Google Breaks Down
Editor Deb Donston has done an eye opening editorial in the May 18th 2009 issue of eWeek –” Oh my gosh can we really afford to go to Cloud Computing if even Google can go out for a portion of the day ???’. First there is utter disbelief – this must be the network or some other software. Then there is the confirmation that indeed, it is Google. And then there is the inevitable conclusion. If Google, the Masters of the Cloud, the Wizards of the Super Data Centers Worldwide – if they are vulnerable to outages what hope is there for the Salesforce.coms or Zohos or Amazons of the Cloud world to deliver and maintain uninterrupted service? In short, if Google is vulnerable then when will the whole edifice of Cloud Computing be declared risky and subject to Black Swan events and therefore capable of falling like a House of Cards as did the Wall Street Masters of the Financial Universe, whose spasms of internecine greed brought about the near collapse of Financial Markets throughout all of 2008 in ugly slow motion. Is Google’s more frequent and more widespread outages indicative of the inherent risks in Cloud Computing? Yes, but not just because of Google or any other Cloud Computing provider.
The problem is three sources of Risk for the Cloud – 1)Internal Provider Risk where their systems fail because of failures to scale, Black Swan catastrophic internal events including marginal programmatic bugs, and uncontrolled change events; 2)External Natural Risk where systems fail due to natural calamities such as earthquakes, floods, tornadoes, hurricanes, ice storms, solar flares and other massive climate, astronomic, or geologic occurrences wiping out key Cloud Nodes; and 3)External Perverse Risk where agents unleash fire, water, bombs, programmatic worms, denial of service attacks, and other deliberate destructive vectors on key facilities or systems that support Cloud Operations and Services. Because Cloud Systems are distributed over so many network links, data nodes, and processing points, their Vulnerability Profile and MTTR-Mean Time To Repair are subject to possible extreme compromise.

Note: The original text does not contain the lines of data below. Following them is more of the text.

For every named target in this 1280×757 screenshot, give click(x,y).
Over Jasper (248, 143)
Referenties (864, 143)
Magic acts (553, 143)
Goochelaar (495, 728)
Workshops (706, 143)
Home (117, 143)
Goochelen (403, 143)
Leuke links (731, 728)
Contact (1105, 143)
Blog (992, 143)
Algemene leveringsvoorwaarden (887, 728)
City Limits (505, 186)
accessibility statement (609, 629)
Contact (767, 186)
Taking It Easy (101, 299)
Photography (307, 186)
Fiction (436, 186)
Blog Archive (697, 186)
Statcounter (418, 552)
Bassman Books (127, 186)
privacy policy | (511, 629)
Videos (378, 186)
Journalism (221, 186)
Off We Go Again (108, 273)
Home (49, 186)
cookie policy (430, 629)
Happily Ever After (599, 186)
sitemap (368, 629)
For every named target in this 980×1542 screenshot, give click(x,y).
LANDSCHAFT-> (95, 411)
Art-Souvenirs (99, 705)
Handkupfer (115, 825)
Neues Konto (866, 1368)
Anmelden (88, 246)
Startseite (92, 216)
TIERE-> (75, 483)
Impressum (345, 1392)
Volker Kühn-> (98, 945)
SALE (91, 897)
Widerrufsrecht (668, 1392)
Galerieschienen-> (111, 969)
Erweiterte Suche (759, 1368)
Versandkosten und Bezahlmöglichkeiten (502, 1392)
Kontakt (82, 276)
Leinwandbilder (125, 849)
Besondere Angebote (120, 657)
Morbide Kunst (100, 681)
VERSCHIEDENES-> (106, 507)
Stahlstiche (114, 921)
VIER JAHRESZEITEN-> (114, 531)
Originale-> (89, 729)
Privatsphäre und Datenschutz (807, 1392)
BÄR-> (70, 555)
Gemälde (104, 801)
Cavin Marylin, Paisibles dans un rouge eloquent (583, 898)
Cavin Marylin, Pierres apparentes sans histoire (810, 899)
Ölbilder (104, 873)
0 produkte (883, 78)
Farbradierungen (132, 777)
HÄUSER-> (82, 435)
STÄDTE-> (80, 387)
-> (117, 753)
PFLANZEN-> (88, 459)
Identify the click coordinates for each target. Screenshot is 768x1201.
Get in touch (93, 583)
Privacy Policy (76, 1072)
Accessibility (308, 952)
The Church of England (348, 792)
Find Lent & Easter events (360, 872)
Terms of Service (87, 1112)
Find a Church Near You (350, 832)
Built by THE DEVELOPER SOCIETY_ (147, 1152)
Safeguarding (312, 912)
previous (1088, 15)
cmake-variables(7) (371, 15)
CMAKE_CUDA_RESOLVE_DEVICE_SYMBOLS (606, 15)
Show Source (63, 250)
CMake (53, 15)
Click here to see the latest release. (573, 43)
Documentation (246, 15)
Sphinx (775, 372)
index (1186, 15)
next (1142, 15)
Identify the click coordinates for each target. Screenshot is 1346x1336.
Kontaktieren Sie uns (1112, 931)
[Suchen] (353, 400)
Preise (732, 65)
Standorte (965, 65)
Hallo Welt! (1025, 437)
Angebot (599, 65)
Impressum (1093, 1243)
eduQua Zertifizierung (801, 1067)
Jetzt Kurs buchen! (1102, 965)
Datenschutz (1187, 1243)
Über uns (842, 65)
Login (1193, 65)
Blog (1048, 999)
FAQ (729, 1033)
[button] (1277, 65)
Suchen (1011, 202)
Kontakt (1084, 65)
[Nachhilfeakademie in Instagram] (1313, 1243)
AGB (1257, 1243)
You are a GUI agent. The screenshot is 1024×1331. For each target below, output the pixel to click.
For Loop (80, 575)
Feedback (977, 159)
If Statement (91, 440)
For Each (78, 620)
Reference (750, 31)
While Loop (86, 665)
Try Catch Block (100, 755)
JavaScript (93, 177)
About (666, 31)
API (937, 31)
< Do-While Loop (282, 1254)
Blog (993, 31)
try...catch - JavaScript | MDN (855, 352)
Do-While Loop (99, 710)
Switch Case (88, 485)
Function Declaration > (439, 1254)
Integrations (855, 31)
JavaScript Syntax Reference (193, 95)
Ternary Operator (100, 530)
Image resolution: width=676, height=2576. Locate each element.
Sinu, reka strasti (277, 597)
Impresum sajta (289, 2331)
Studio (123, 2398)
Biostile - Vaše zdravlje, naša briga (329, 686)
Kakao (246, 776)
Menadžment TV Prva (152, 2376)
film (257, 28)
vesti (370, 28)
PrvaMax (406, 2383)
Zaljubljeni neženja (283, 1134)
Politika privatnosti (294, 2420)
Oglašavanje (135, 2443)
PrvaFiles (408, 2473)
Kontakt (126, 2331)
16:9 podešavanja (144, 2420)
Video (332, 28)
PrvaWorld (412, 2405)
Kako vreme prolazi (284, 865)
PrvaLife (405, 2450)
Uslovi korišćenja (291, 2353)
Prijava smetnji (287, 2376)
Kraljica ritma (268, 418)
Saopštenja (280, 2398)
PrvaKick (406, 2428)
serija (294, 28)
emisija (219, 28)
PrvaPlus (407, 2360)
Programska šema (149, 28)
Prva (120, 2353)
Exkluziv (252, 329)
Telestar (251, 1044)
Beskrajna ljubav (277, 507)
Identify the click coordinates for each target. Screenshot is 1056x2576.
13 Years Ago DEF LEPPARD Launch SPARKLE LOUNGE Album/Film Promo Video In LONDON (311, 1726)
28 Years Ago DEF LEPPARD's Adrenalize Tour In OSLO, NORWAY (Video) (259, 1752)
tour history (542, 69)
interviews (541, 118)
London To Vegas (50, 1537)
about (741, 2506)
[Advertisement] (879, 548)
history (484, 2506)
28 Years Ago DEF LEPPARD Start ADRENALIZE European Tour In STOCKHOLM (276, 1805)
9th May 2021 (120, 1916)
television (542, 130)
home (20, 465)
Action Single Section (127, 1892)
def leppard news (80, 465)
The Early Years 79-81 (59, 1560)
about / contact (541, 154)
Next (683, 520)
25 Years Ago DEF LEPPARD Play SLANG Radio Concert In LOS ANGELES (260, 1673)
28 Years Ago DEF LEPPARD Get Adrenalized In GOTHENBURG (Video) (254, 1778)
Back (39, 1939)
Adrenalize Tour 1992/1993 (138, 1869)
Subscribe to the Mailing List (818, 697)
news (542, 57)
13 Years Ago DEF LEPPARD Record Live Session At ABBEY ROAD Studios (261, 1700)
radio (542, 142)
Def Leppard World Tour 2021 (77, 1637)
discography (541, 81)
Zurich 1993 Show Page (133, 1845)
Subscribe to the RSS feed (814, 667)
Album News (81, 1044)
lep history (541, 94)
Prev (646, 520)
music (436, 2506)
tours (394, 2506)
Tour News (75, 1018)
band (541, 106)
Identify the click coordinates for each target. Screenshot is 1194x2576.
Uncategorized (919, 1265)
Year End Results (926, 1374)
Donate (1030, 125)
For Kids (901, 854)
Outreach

This is somewhat comparable to my backup system. I currently backup 3 systems to the same hard drive. I know that 3 systems depend on the MTBF-Mean Time Between Failures of a SATA hard drive whose MTBF is 100K. Once a month I back up the back-up drive to a second drive. So my average exposure is half a months work. What I really should be doing is backing up to a RAID drive system which in turn is backed up to a second raid drive. This would considerably reduce my risk of loss exposure. But time, cost, and other factors have prevented that from happening. But my Risk Reduction scheme is trivial in comparison to the Cloud.
Backup in the Cloud
Remember the vaunted strength of the Cloud is that the network constantly adapts to outages; but that strength is also a vulnerability particularly to specific systems. For example, say 75% of the systems affected by a Cloud Outage are able to re-route themselves around an outage within milliseconds; another 8% within seconds, another 7% within minutes but the remaining 10% are spread out over hours to days of downtime. If yours is one of the last ten percent, your operations are in for lots of workaround pain depending on what Cloud Backup has been provided. But that very Cloud Backup is subject to its own complicated risks. Cloud Backup is not as simple as my or your personal back-up situations.
The Cloud is constantly changing – new nodes and links come online, change capacity, and disappear. This means that critical resource that your Cloud Backup System may be depending on constantly change in 2 ways: The reources that your systems use that have to be backed up, they change; and the resources that the Cloud Backup System itself uses are also subject to change. This increases the Vulnerability Profile for Cloud System Backup and Recovery. In essence Wall Street’s Financial Fiasco is most instructive. In effect, our financial system was depending on complex financial instruments and derivatives values in $10’s of trillions of dollars which in many cases were not stress tested at all for unlikely but still possible events and occurences and b) were hard to understand and value but by a very few – and even among these elites there may not be total agreement. Hence the Financial Meltdown aided and abated by a liberal seasoning of greed. The Cloud Computing equivalent would likely be less pervasive, but for the 10% of victims of a massive Cloud outage, the repercussions could be just ast catastrophic.
Offline as Backup
However, Cloud Computing has another potential backup provision. The enabling of online/offline operations for online systems. Think in terms of Google Gears, Adobe Air, Lotus Notes and other systems that are able to enable systems to run both online and offline with the same basic functionality and features. This has the advanatge that when users cannot connect to the net or locally, they still can be productive and then reconcile to the other system when athe connection is remade. At this time the data is resynched between the two systems and there are some classic refresh/reconcilaition algorithms being supplemented by new Operational Tranformation methods (see Google’s Wave for example). So the opportunity to provide RAID-like backup for systems will be available to Cloud Providers and Users. The one problem is that adoption and refinement of Google Gears, Adobe Air, Lotus Notes and other synchronizing systems has been mixed at best. Perhaps, the Deb Donston Google Outage event will direct more attention to both Cloud Back up mechanisms.As an avowed desktop user I look forward to the full flourishing of online plus offline mode of operations for more systems.